Tek Binbaşı John Smith vardı ve şöyle yazıyordu “Kahraman pilot düşen uçaktan sağ salim kurtuldu ” ve haberin resmin de binbaşı tek başına poz vermiş duruyordu.
-İmkânsız, Albay haklıydı Hayııır! Hayır! Mümkün değil.

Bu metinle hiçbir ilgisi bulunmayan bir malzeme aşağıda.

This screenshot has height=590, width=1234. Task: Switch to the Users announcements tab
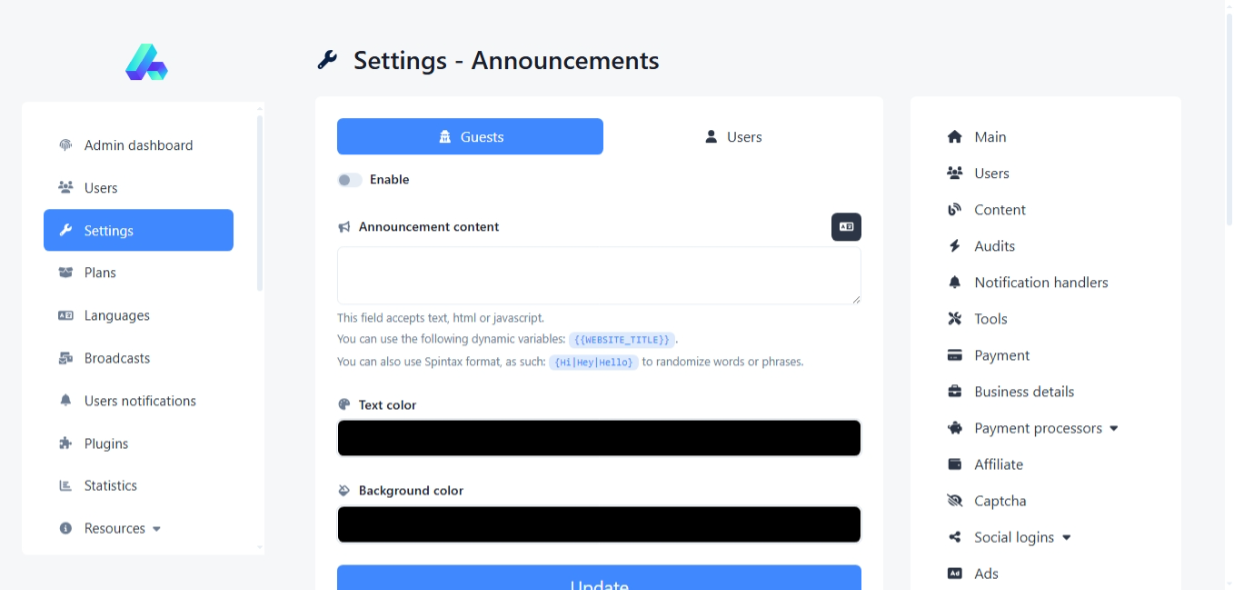733,137
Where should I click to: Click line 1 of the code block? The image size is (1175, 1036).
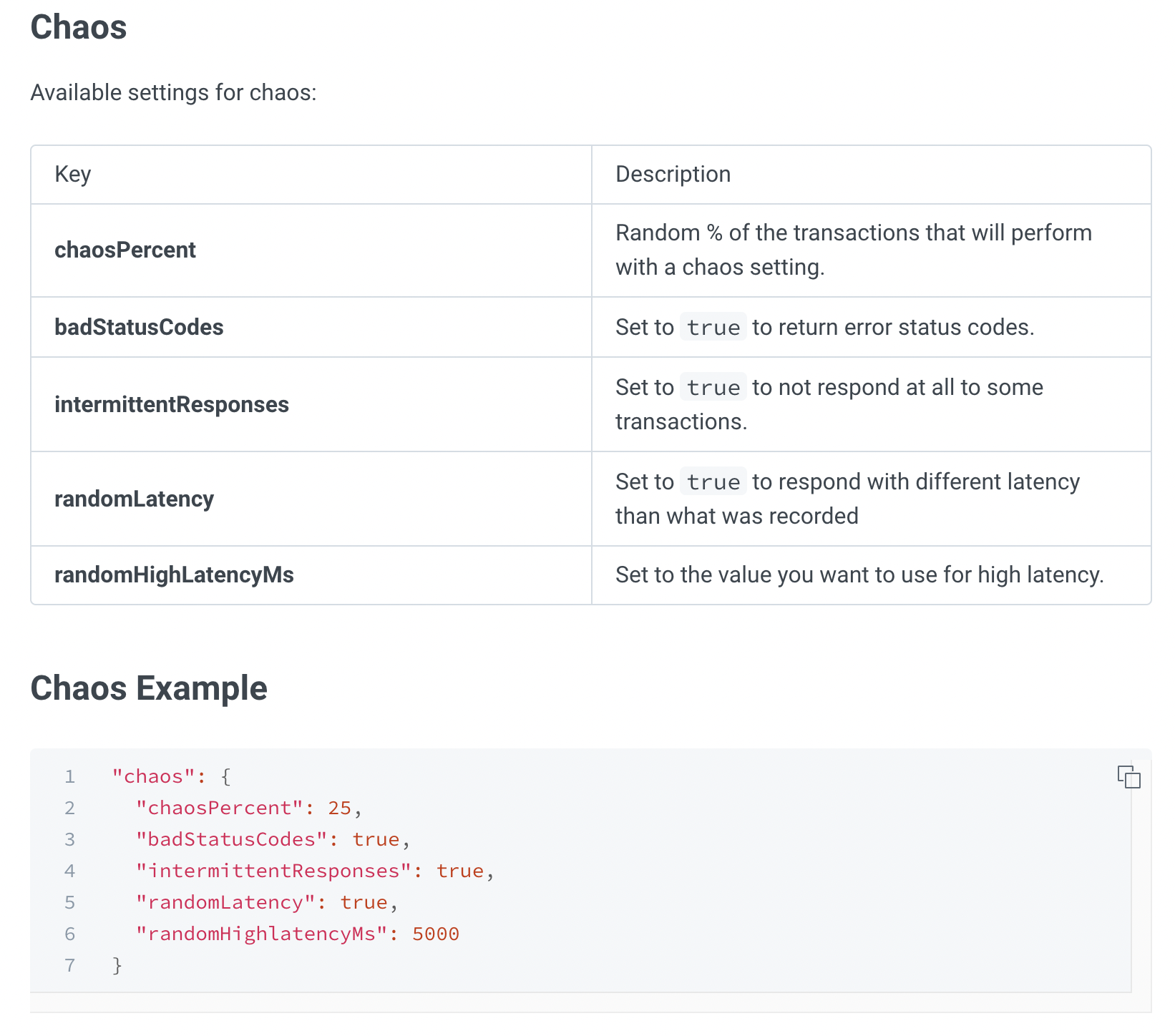170,776
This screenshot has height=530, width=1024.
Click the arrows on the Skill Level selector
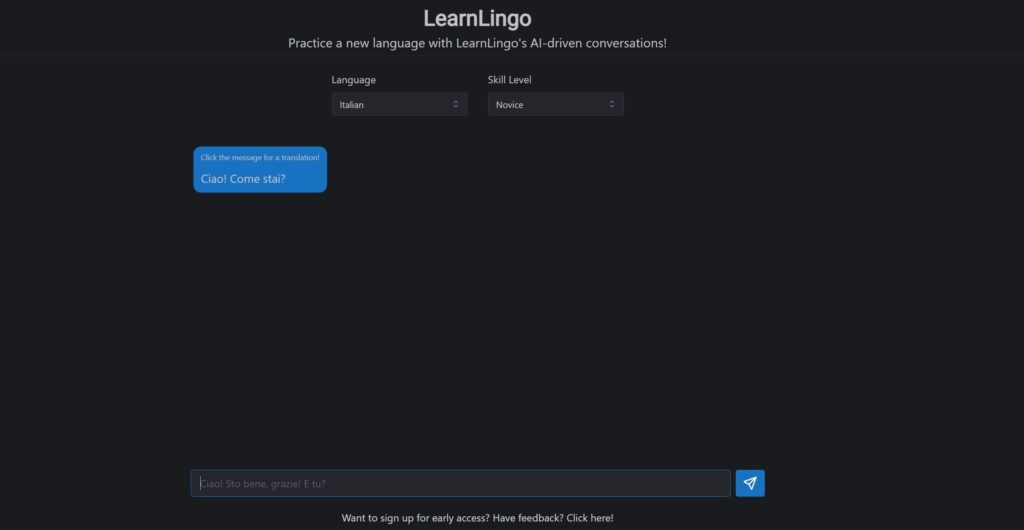click(612, 104)
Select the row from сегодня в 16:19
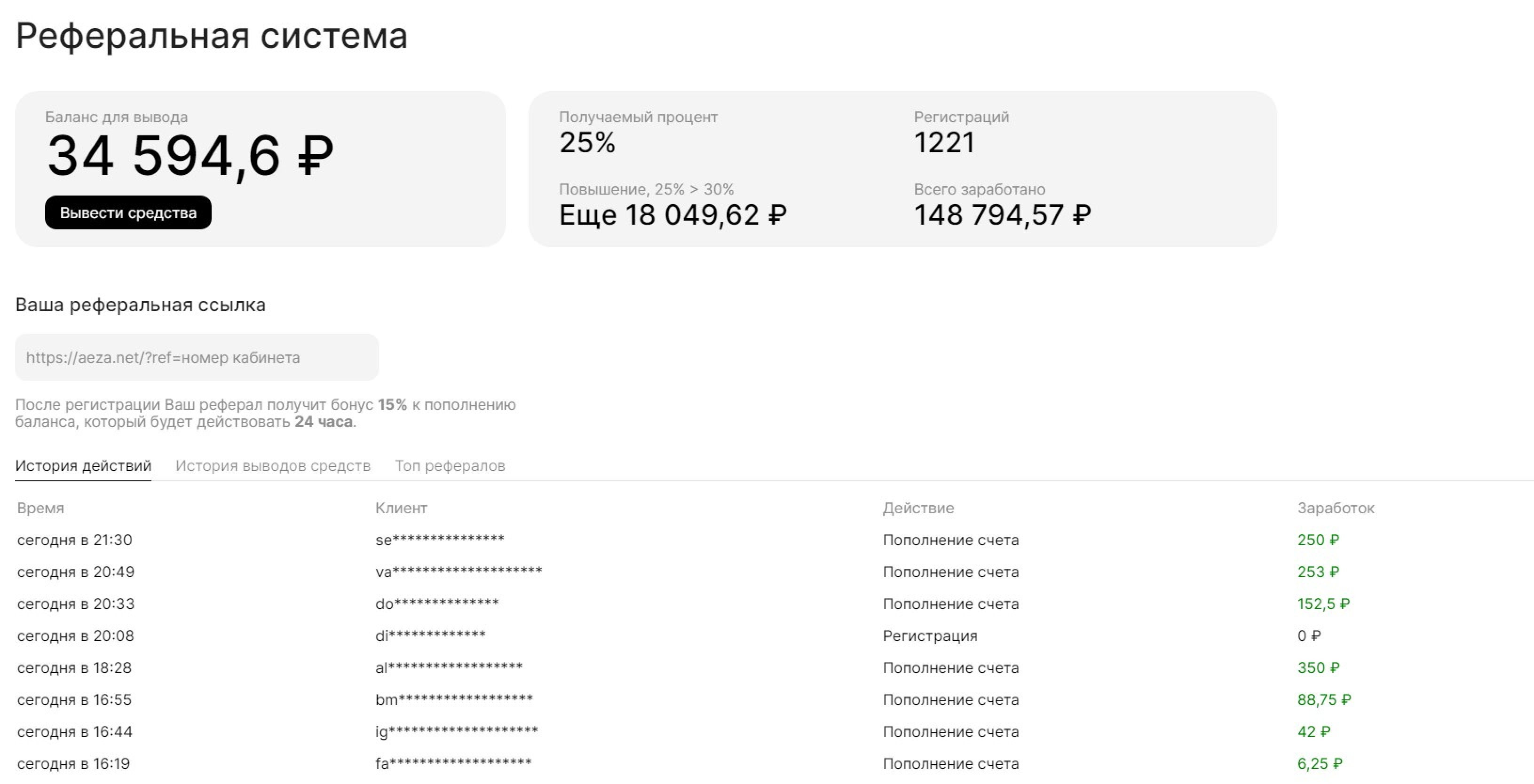Viewport: 1534px width, 784px height. (x=73, y=764)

Binbaşının çığlığını duyan hemşire içeri girdi
-Doktor hastamız bir sinir krizi geçiriyor.
-Hemen bir sakinleştirici yapın
Gelen iki hasta bakıcı Binbaşıyı yatağa yatırdı. Hemşire iğneyi vurdu. Genç Binbaşı John Smith sakinleşerek uykuya daldı.
Ertesi sabah Başhekim yanında başhemşireyle koridorda ilerledi.
-Şu bahsettiğiniz boş odaya birde ben bakayım oraya koyacağımız üç yatak acil hastalar için kullanılabilir.
-İşte burası efendim
Başhekim bomboş bir odaya girdi bakındı.
-Güzel tamam bu işi size veriyorum organizasyonu siz yapın hemşire hanım
-Tamam, efendim dedi ve kapıyı sertçe çekti. Kapı üzerinde Rakamla “15” yazmaktaydı. Bu sıra hangarda duran X-20A birden bire kayboldu. Şimdi düşünülmesi gereken bu uçuş yapıldı mı? Yapılmadı mı? Yoksa yapılmak üzere mi? kim bilir.